Joe Lipsett of Bloody Disgusting wrote that "Horror Noire is always entertaining, but more importantly, it is an opportunity to acknowledge and advance the narrative about the contributions of Black talent in front and behind the camera", and suggests the documentary as "essential viewing for horror audiences". Similarly, Richard Newby of The Hollywood Reporter called the film "essential viewing for the genre fan. But more than that, for the black horror fan it's a historical document that charts our place in the genre". Jonathan Barkan of Dread Central called the film "always informative, and expertly crafted", as well as "a triumph of masterful execution, engaging storytelling, and brutal honesty." Noah Berlatsky of The Verge called the documentary "enlightening", and wrote that its "greatest strength may be the way it manages to embrace the viewpoints of scholars and fans at the same time." Bilge Ebiri of Vulture referred to it as "an excellent example of how to make cinema history accessible, informative, and even moving for a broader audience", and "an essential reclamation project."
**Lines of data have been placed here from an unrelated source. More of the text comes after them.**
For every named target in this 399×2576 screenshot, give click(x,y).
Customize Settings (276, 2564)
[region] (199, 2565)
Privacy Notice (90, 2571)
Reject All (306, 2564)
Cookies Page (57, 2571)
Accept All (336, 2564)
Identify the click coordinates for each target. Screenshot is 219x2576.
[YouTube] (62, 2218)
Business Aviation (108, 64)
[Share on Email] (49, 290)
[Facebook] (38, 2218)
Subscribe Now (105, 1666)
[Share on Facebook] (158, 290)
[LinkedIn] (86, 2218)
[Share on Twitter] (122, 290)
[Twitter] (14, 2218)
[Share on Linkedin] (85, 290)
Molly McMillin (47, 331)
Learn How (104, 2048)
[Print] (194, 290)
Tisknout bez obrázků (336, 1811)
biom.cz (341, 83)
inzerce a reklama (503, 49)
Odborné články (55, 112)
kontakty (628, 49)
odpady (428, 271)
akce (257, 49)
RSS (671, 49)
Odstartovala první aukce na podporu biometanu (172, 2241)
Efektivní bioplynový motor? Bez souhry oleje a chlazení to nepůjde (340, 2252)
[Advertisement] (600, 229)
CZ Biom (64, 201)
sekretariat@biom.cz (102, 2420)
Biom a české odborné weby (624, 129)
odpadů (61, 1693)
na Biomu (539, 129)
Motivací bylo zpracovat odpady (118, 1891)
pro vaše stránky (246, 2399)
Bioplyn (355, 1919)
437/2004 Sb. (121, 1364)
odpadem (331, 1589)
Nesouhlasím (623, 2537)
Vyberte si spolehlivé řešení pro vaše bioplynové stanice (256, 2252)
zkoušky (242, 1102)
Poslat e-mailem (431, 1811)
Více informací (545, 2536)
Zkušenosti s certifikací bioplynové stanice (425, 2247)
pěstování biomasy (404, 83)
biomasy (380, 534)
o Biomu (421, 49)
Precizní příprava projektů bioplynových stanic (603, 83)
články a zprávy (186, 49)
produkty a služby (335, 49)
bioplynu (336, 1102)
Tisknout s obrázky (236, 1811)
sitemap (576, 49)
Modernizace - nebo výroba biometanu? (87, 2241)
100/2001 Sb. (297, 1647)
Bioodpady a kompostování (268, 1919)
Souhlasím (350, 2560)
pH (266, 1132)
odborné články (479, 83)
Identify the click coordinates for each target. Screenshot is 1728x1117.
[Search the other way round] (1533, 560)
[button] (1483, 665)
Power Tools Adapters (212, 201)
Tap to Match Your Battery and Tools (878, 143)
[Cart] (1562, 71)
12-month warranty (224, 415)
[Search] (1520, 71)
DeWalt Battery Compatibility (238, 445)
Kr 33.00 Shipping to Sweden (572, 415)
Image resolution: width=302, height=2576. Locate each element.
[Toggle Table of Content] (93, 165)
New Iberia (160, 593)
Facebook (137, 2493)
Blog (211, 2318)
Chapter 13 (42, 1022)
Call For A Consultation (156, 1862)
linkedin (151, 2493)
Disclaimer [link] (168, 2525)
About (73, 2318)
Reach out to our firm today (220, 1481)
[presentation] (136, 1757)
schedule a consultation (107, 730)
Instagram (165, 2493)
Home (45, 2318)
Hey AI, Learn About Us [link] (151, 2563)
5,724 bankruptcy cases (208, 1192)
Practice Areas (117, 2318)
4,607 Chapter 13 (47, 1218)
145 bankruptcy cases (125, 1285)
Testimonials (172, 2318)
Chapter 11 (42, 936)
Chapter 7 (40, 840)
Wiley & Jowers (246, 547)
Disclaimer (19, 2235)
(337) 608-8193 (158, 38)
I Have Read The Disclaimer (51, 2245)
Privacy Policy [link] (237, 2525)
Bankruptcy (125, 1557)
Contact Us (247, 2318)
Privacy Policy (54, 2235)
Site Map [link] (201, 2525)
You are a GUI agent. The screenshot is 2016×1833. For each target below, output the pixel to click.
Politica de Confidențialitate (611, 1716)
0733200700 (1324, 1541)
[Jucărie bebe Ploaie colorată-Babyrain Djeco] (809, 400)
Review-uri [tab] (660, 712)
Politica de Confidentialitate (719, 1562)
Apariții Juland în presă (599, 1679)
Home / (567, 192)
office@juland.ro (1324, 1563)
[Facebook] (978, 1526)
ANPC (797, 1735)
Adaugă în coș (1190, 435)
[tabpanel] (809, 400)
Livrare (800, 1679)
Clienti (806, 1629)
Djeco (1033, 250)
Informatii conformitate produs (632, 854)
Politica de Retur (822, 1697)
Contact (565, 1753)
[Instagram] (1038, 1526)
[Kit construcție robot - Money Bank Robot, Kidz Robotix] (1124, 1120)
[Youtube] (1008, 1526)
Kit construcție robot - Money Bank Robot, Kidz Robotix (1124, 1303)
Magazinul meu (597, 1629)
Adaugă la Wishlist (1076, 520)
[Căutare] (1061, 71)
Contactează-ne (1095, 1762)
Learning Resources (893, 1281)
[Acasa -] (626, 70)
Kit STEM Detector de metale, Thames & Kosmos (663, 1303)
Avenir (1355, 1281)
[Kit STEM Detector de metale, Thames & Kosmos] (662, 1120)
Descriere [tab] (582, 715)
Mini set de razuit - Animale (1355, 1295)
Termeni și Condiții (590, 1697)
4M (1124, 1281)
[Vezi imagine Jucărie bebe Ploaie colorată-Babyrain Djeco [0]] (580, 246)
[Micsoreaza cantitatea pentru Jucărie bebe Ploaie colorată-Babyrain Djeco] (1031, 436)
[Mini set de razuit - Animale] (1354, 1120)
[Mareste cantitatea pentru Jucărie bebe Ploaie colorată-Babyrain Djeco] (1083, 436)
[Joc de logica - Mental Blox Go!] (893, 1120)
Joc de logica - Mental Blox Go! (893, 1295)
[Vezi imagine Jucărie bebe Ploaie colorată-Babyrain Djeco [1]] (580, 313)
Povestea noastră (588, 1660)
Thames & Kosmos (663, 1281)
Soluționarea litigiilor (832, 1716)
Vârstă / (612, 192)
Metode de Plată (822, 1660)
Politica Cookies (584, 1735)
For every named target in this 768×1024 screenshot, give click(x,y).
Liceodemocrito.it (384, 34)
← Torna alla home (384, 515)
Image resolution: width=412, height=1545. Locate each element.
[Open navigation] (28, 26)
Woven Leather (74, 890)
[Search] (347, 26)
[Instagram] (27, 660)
Collider's Matt Goldberg gave the documentary a grade of "A", writing that it demonstrates that "the horror genre is perhaps most worthy of study because of how it shows us how black people are depicted in American popular cinema." Polygons Jenna Stoeber also gave the film a positive review, calling it "a timely and engaging perspective on black representation in American cinema." Rathan Krueger of Consequence of Sound called the film "a fantastic history lesson", and wrote that it "crams a lot within its short time frame, but it's always entertaining". Kieran Fisher of Film School Rejects called it "powerful" and "an accessible, informative, and important addition to film discourse." Bob Chipman of The Escapist commended the film's structure and concluded that "if you've got even a little bit of interest in film history, especially if you like horror, it's definitely worth your time."

===Accolades===

| Year | Award | Category | Result | Ref(s) |
| 2019 | Detroit Film Critics Society Awards | Best Documentary | Nominated |  |
| 2020 | Online Film Critics Society Awards | Best Non-Theatrical Releases | Won |  |
| Rondo Hatton Classic Horror Awards | Best Documentary | Won |  |

==Podcast==
Horror Noire: Uncut, a six-episode podcast featuring extended interviews from the Horror Noire documentary, premiered on Shudder on February 7, 2020.